Data for this task:

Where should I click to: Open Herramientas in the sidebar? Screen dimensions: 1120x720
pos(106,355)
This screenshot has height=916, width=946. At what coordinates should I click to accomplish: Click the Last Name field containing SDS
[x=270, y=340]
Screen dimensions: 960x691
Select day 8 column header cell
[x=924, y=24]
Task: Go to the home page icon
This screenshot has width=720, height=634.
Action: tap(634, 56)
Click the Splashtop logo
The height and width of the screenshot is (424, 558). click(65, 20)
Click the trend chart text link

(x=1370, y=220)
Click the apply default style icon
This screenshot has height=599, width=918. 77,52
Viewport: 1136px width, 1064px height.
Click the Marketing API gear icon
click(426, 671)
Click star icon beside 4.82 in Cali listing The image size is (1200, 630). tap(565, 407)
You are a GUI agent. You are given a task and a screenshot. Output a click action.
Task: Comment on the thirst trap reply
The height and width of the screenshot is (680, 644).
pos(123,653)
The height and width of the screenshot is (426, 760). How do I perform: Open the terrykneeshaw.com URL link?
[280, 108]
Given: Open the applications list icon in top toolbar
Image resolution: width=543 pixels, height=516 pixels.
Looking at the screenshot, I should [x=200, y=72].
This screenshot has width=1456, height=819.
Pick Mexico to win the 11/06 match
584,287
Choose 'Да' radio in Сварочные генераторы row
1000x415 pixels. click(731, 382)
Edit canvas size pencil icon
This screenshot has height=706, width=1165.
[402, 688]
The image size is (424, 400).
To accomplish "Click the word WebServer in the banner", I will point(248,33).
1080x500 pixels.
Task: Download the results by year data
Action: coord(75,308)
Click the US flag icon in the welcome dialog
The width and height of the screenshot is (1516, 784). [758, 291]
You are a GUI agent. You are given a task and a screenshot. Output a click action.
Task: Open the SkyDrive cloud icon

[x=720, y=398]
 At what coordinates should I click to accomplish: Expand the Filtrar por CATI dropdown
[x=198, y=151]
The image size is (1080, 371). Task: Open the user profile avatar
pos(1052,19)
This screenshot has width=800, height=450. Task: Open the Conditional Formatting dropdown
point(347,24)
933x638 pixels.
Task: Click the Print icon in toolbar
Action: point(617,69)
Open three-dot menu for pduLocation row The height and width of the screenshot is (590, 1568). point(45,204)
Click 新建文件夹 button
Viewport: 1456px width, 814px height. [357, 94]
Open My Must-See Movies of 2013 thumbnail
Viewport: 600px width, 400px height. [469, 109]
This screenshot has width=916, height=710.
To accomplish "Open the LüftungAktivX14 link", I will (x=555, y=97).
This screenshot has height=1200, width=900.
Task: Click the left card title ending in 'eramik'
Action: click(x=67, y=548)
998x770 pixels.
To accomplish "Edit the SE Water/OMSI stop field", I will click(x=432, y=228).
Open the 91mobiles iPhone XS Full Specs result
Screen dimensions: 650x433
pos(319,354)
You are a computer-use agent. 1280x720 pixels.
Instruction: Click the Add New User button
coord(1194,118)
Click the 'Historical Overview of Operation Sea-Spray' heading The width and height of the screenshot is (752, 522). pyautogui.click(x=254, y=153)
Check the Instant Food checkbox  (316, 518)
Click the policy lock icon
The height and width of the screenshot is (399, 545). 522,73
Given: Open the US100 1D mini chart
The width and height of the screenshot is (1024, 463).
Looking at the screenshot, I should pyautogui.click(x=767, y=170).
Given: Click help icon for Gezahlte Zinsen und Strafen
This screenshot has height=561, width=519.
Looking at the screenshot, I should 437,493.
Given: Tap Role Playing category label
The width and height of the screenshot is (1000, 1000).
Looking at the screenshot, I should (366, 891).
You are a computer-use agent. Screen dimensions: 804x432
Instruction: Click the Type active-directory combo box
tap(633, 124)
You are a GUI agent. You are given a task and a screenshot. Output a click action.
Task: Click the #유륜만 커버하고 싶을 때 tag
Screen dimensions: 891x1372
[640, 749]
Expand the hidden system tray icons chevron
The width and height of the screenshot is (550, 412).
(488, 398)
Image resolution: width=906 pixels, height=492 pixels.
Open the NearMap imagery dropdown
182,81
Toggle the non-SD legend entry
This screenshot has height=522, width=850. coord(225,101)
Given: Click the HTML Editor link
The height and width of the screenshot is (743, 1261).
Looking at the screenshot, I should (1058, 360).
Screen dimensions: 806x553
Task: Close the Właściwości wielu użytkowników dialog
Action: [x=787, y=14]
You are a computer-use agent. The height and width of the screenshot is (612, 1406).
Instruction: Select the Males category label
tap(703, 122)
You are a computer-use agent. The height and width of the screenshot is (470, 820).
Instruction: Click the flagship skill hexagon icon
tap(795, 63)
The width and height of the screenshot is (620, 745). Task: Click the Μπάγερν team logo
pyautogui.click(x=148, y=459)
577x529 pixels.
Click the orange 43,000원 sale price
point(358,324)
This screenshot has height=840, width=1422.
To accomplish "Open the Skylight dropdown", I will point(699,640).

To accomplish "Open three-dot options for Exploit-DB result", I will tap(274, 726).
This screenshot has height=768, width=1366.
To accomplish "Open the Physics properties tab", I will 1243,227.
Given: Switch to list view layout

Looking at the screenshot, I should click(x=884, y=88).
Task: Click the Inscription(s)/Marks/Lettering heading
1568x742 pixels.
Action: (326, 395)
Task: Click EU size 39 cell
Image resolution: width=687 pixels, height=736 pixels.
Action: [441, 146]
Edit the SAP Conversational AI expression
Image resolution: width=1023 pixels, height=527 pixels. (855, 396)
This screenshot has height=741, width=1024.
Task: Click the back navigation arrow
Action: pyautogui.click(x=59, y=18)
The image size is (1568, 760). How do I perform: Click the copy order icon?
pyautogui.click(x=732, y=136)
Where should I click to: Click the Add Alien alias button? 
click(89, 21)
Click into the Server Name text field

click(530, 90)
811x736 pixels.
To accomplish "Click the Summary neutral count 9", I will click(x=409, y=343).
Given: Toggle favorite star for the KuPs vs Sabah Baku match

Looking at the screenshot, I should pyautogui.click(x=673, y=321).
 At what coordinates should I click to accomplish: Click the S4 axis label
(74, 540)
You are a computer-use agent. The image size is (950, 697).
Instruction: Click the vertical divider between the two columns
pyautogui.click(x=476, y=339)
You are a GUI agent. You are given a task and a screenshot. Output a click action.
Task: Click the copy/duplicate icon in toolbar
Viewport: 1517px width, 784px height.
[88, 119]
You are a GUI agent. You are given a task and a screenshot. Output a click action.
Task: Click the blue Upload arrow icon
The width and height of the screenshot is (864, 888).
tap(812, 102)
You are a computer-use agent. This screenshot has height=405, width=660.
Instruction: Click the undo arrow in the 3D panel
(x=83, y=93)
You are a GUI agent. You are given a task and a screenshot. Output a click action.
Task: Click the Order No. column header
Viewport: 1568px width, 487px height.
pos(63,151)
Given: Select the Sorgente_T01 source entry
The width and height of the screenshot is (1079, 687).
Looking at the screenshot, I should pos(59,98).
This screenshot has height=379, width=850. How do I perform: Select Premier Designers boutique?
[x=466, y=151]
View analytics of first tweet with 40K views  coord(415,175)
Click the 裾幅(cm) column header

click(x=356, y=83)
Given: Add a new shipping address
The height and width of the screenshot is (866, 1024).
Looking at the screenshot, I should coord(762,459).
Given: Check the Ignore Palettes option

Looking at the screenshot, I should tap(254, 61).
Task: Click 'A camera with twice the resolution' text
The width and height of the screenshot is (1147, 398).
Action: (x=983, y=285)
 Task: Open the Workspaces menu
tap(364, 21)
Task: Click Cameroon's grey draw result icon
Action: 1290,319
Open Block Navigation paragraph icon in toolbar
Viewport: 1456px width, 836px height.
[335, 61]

Prompt: Reprint the complete listing exactly.

Response below:
Where should I click to: Open Herramientas in the sidebar? Screen dimensions: 1120x720
pos(106,355)
This screenshot has height=916, width=946. At what coordinates should I click to accomplish: Click the Last Name field containing SDS
[x=270, y=340]
Screen dimensions: 960x691
Select day 8 column header cell
[x=924, y=24]
Task: Go to the home page icon
This screenshot has width=720, height=634.
Action: tap(634, 56)
Click the Splashtop logo
The height and width of the screenshot is (424, 558). click(65, 20)
Click the trend chart text link

(x=1370, y=220)
Click the apply default style icon
This screenshot has height=599, width=918. 77,52
Viewport: 1136px width, 1064px height.
Click the Marketing API gear icon
click(426, 671)
Click star icon beside 4.82 in Cali listing The image size is (1200, 630). tap(565, 407)
You are a GUI agent. You are given a task and a screenshot. Output a click action.
Task: Comment on the thirst trap reply
The height and width of the screenshot is (680, 644).
pos(123,653)
The height and width of the screenshot is (426, 760). How do I perform: Open the terrykneeshaw.com URL link?
[280, 108]
Given: Open the applications list icon in top toolbar
Image resolution: width=543 pixels, height=516 pixels.
Looking at the screenshot, I should [x=200, y=72].
This screenshot has width=1456, height=819.
Pick Mexico to win the 11/06 match
584,287
Choose 'Да' radio in Сварочные генераторы row
1000x415 pixels. click(731, 382)
Edit canvas size pencil icon
This screenshot has height=706, width=1165.
[402, 688]
The image size is (424, 400).
To accomplish "Click the word WebServer in the banner", I will point(248,33).
1080x500 pixels.
Task: Download the results by year data
Action: coord(75,308)
Click the US flag icon in the welcome dialog
The width and height of the screenshot is (1516, 784). [758, 291]
You are a GUI agent. You are given a task and a screenshot. Output a click action.
Task: Open the SkyDrive cloud icon

[x=720, y=398]
 At what coordinates should I click to accomplish: Expand the Filtrar por CATI dropdown
[x=198, y=151]
The image size is (1080, 371). Task: Open the user profile avatar
pos(1052,19)
This screenshot has width=800, height=450. Task: Open the Conditional Formatting dropdown
point(347,24)
933x638 pixels.
Task: Click the Print icon in toolbar
Action: point(617,69)
Open three-dot menu for pduLocation row The height and width of the screenshot is (590, 1568). point(45,204)
Click 新建文件夹 button
Viewport: 1456px width, 814px height. [357, 94]
Open My Must-See Movies of 2013 thumbnail
Viewport: 600px width, 400px height. [469, 109]
This screenshot has width=916, height=710.
To accomplish "Open the LüftungAktivX14 link", I will (x=555, y=97).
This screenshot has height=1200, width=900.
Task: Click the left card title ending in 'eramik'
Action: click(x=67, y=548)
998x770 pixels.
To accomplish "Edit the SE Water/OMSI stop field", I will click(x=432, y=228).
Open the 91mobiles iPhone XS Full Specs result
Screen dimensions: 650x433
pos(319,354)
You are a computer-use agent. 1280x720 pixels.
Instruction: Click the Add New User button
coord(1194,118)
Click the 'Historical Overview of Operation Sea-Spray' heading The width and height of the screenshot is (752, 522). pyautogui.click(x=254, y=153)
Check the Instant Food checkbox  (316, 518)
Click the policy lock icon
The height and width of the screenshot is (399, 545). 522,73
Given: Open the US100 1D mini chart
The width and height of the screenshot is (1024, 463).
Looking at the screenshot, I should pyautogui.click(x=767, y=170).
Given: Click help icon for Gezahlte Zinsen und Strafen
This screenshot has height=561, width=519.
Looking at the screenshot, I should 437,493.
Given: Tap Role Playing category label
The width and height of the screenshot is (1000, 1000).
Looking at the screenshot, I should (366, 891).
You are a computer-use agent. Screen dimensions: 804x432
Instruction: Click the Type active-directory combo box
tap(633, 124)
You are a GUI agent. You are given a task and a screenshot. Output a click action.
Task: Click the #유륜만 커버하고 싶을 때 tag
Screen dimensions: 891x1372
[640, 749]
Expand the hidden system tray icons chevron
The width and height of the screenshot is (550, 412).
(488, 398)
Image resolution: width=906 pixels, height=492 pixels.
Open the NearMap imagery dropdown
182,81
Toggle the non-SD legend entry
This screenshot has height=522, width=850. coord(225,101)
Given: Click the HTML Editor link
The height and width of the screenshot is (743, 1261).
Looking at the screenshot, I should (1058, 360).
Screen dimensions: 806x553
Task: Close the Właściwości wielu użytkowników dialog
Action: [x=787, y=14]
You are a computer-use agent. The height and width of the screenshot is (612, 1406).
Instruction: Select the Males category label
tap(703, 122)
You are a computer-use agent. The height and width of the screenshot is (470, 820).
Instruction: Click the flagship skill hexagon icon
tap(795, 63)
The width and height of the screenshot is (620, 745). Task: Click the Μπάγερν team logo
pyautogui.click(x=148, y=459)
577x529 pixels.
Click the orange 43,000원 sale price
point(358,324)
This screenshot has height=840, width=1422.
To accomplish "Open the Skylight dropdown", I will point(699,640).

To accomplish "Open three-dot options for Exploit-DB result", I will tap(274, 726).
This screenshot has height=768, width=1366.
To accomplish "Open the Physics properties tab", I will 1243,227.
Given: Switch to list view layout

Looking at the screenshot, I should click(x=884, y=88).
Task: Click the Inscription(s)/Marks/Lettering heading
1568x742 pixels.
Action: (326, 395)
Task: Click EU size 39 cell
Image resolution: width=687 pixels, height=736 pixels.
Action: [441, 146]
Edit the SAP Conversational AI expression
Image resolution: width=1023 pixels, height=527 pixels. (855, 396)
This screenshot has height=741, width=1024.
Task: Click the back navigation arrow
Action: pyautogui.click(x=59, y=18)
The image size is (1568, 760). How do I perform: Click the copy order icon?
pyautogui.click(x=732, y=136)
Where should I click to: Click the Add Alien alias button? 
click(89, 21)
Click into the Server Name text field

click(530, 90)
811x736 pixels.
To accomplish "Click the Summary neutral count 9", I will click(x=409, y=343).
Given: Toggle favorite star for the KuPs vs Sabah Baku match

Looking at the screenshot, I should pyautogui.click(x=673, y=321).
 At what coordinates should I click to accomplish: Click the S4 axis label
(74, 540)
You are a computer-use agent. The image size is (950, 697).
Instruction: Click the vertical divider between the two columns
pyautogui.click(x=476, y=339)
You are a GUI agent. You are given a task and a screenshot. Output a click action.
Task: Click the copy/duplicate icon in toolbar
Viewport: 1517px width, 784px height.
[88, 119]
You are a GUI agent. You are given a task and a screenshot. Output a click action.
Task: Click the blue Upload arrow icon
The width and height of the screenshot is (864, 888).
tap(812, 102)
You are a computer-use agent. This screenshot has height=405, width=660.
Instruction: Click the undo arrow in the 3D panel
(x=83, y=93)
You are a GUI agent. You are given a task and a screenshot. Output a click action.
Task: Click the Order No. column header
Viewport: 1568px width, 487px height.
pos(63,151)
Given: Select the Sorgente_T01 source entry
The width and height of the screenshot is (1079, 687).
Looking at the screenshot, I should pos(59,98).
This screenshot has height=379, width=850. How do I perform: Select Premier Designers boutique?
[x=466, y=151]
View analytics of first tweet with 40K views  coord(415,175)
Click the 裾幅(cm) column header

click(x=356, y=83)
Given: Add a new shipping address
The height and width of the screenshot is (866, 1024).
Looking at the screenshot, I should coord(762,459).
Given: Check the Ignore Palettes option

Looking at the screenshot, I should tap(254, 61).
Task: Click 'A camera with twice the resolution' text
The width and height of the screenshot is (1147, 398).
Action: (x=983, y=285)
 Task: Open the Workspaces menu
tap(364, 21)
Task: Click Cameroon's grey draw result icon
Action: 1290,319
Open Block Navigation paragraph icon in toolbar
Viewport: 1456px width, 836px height.
[335, 61]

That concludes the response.